Today I’m excited to announce the release of Subtext 2.5. Most of the focus on this release has been under the hood, but there are some great new features you’ll enjoy outside of the hood.

Major new features

  • New Admin Dashboard: When you login to the admin section of your blog after upgrading, you’ll notice a fancy schmancy new dashboard that summarizes the information you care about in a single page.subtext-dashboardThe other thing you’ll notice in the screenshot is the admin section received a face lift with a new more polished look and feel and many usability improvements.
  • Improved Search:We’ve implemented a set of great search improvements. The biggest change is the work that Simone Chiaretta did integrating Lucene.NET, a .NET search engine, as our built-in search engine. Be sure to check out his tutorial on Lucene.NET. Also, when clicking through to Subtext from a search engine result, we’ll show related blog posts. Subtext also implements the OpenSearch API.

Core Changes

We’ve put in huge amounts of effort into code refactoring, bulking up our unit test coverage, bug fixes, and performance improvements. Here’s a sampling of some of the larger changes.

  • Routing: We’ve replaced the custom regex based URL handling with ASP.NET Routing using custom routes based on the page routing work in ASP.NET 4. This took a lot of work, but will lead to better control over URLs in the long run.
  • Dependency Injection:Subtext now uses Ninject, an open source Dependency Injection container, for its Inversion of Control (IoC) needs. This improves the extensibility of Subtext.
  • Code Reorganization and Reduced Assemblies: A lot of work went into better organizing the code into a more sane and understandable structure. We also reduced the overall number of assemblies in an attempt to improve application startup times.
  • Performance Optimizations:We made a boat load of code focused performance improvements as well as caching improvements to reduce the number of SQL queries per request.
  • Skinning Improvements:This topic deserves its own blog post, but to summarize, skins are now fully self contained within a folder. Prior to this version, adding a new skin required adding a skin folder to the /Skins directory and then modifying a central configuration file. We’ve removed that second step by having each skin contain its own manifest, if needed. Most skins don’t need the manifest if they follow a set of skin conventions. For a list of Breaking changes, check out our wiki.

Upgrading

Because of all the changes and restructuring of files and directories, upgrading is not as straightforward as it has been in the past.
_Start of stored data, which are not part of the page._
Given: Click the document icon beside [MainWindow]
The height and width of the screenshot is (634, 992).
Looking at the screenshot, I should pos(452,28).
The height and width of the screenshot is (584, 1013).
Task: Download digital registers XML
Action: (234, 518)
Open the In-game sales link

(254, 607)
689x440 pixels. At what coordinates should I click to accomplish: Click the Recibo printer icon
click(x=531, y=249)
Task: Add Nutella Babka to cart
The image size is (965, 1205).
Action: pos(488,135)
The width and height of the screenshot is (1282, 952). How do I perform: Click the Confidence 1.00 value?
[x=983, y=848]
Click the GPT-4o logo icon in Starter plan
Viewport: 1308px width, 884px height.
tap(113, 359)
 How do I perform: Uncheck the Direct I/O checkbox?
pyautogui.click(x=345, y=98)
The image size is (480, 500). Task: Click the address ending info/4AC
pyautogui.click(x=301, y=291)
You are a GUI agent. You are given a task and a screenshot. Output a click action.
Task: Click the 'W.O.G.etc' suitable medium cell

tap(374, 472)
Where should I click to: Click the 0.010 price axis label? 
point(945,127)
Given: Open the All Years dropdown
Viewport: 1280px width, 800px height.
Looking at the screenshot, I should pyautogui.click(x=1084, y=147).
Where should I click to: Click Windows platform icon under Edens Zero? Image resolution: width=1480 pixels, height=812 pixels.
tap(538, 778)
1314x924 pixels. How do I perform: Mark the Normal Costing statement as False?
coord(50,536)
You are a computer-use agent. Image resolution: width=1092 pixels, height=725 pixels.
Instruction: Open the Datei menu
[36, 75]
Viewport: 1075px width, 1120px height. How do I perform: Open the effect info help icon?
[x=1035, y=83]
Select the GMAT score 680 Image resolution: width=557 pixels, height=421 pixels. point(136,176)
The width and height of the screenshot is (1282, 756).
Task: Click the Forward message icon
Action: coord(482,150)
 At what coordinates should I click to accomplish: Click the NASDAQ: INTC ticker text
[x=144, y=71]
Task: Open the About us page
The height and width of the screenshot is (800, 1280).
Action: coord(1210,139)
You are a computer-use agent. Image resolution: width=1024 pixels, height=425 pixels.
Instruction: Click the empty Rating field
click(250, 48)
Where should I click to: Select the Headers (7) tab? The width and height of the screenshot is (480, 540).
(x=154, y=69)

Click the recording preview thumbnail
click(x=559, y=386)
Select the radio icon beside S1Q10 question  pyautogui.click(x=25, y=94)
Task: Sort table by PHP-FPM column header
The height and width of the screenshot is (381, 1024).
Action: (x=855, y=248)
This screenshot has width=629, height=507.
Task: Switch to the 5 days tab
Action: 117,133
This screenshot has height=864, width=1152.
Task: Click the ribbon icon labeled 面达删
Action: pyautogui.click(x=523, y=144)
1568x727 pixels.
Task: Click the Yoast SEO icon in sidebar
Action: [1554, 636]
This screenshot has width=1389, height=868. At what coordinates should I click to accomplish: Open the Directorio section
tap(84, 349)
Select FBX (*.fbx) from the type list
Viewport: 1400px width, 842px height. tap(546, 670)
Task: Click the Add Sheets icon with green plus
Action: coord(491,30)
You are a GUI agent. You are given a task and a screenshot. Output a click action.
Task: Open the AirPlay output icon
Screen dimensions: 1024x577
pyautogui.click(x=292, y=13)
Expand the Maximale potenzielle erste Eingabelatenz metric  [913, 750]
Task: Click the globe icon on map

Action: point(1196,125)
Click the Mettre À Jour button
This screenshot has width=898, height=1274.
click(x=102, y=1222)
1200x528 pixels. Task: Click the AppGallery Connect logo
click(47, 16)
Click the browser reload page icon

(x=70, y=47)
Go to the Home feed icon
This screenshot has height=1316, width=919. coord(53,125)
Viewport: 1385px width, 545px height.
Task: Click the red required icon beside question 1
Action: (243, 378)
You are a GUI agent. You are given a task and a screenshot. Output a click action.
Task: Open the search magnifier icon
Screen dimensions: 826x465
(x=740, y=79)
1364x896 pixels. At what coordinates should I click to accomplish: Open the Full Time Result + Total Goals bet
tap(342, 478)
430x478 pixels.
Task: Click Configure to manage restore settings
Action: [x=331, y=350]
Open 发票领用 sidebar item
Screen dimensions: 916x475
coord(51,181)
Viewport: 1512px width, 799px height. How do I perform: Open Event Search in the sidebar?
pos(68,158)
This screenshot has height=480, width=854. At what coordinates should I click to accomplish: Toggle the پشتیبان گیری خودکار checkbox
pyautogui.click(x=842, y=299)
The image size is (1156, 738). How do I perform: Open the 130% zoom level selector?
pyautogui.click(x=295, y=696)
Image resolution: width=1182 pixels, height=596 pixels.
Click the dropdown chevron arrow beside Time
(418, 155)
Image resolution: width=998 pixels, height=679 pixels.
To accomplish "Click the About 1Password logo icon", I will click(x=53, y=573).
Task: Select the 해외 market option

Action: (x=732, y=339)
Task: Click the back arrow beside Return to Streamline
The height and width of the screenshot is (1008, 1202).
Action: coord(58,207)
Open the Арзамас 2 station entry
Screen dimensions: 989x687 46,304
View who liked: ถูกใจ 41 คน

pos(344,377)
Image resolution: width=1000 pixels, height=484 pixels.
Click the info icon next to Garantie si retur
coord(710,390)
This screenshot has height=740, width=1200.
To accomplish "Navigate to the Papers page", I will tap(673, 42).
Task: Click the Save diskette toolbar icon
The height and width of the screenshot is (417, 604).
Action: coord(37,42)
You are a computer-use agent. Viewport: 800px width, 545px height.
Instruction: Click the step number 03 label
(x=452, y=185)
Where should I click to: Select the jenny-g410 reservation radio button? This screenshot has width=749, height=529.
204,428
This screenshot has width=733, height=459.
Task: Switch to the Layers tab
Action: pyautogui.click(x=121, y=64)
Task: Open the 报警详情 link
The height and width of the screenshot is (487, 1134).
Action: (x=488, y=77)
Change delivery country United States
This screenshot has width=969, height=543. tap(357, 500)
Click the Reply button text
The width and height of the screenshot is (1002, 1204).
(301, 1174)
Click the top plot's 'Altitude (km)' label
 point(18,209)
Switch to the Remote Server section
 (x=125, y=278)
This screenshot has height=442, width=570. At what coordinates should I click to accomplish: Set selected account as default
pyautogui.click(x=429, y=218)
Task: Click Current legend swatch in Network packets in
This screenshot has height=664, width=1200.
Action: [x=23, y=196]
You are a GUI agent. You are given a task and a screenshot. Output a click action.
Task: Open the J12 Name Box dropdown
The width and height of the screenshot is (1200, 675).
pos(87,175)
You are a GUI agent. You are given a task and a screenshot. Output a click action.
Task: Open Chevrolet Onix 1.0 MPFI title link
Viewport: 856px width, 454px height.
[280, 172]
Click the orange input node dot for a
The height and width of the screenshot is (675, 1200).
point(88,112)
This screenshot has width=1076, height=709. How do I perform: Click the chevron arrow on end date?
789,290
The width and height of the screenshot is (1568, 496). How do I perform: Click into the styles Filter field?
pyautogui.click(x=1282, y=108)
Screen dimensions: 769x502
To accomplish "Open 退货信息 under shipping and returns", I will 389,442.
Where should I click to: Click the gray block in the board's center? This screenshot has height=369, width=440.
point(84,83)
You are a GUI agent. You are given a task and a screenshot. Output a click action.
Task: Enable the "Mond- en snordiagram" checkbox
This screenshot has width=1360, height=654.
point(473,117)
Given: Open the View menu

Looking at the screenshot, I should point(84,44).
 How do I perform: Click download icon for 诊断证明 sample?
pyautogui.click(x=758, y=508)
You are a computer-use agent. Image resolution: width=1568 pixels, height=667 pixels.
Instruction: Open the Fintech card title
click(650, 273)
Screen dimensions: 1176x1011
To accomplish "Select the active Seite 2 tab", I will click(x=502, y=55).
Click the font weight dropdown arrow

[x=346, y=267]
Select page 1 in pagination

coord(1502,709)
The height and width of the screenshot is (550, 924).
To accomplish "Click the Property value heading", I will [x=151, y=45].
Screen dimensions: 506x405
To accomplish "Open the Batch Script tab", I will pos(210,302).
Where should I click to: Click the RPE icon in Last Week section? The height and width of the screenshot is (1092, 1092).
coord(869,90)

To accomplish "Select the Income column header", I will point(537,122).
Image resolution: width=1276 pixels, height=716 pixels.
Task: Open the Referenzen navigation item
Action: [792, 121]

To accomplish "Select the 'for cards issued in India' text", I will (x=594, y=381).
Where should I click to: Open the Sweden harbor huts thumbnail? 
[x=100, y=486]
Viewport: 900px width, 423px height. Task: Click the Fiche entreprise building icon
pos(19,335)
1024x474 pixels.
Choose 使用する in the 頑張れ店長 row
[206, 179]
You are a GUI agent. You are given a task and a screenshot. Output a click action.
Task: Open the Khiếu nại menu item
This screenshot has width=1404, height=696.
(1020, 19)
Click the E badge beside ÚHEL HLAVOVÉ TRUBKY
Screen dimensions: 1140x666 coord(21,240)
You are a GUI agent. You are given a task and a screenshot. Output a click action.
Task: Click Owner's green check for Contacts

To help with all the necessary changes, we’ve written a tool that will attempt to upgrade your existing Subtext blog.

I’ve recorded a screencast that walks through how to upgrade a blog to Subtext 2.5 using this new tool.

Installation

Installation should be as easy and straightforward as always, especially if you install it using the Web Platform Installer (Note, it may take up to a week for the new version to show up in Web PI). If you’re deploying to a host that supports SQLExpress, we’ve included a freshly installed database in the App_Data folder.

To install, download the zip file here and follow the usual Subtext installation instructions.

More information

We’ll be updating our project website with more information about this release in the next few weeks and I’ll probably post a blog post here and there.

I’d like to thank the entire Subtext team for all their contributions. This release probably contains the most diversity of patches and commits of all our releases with lots of new people pitching in to help.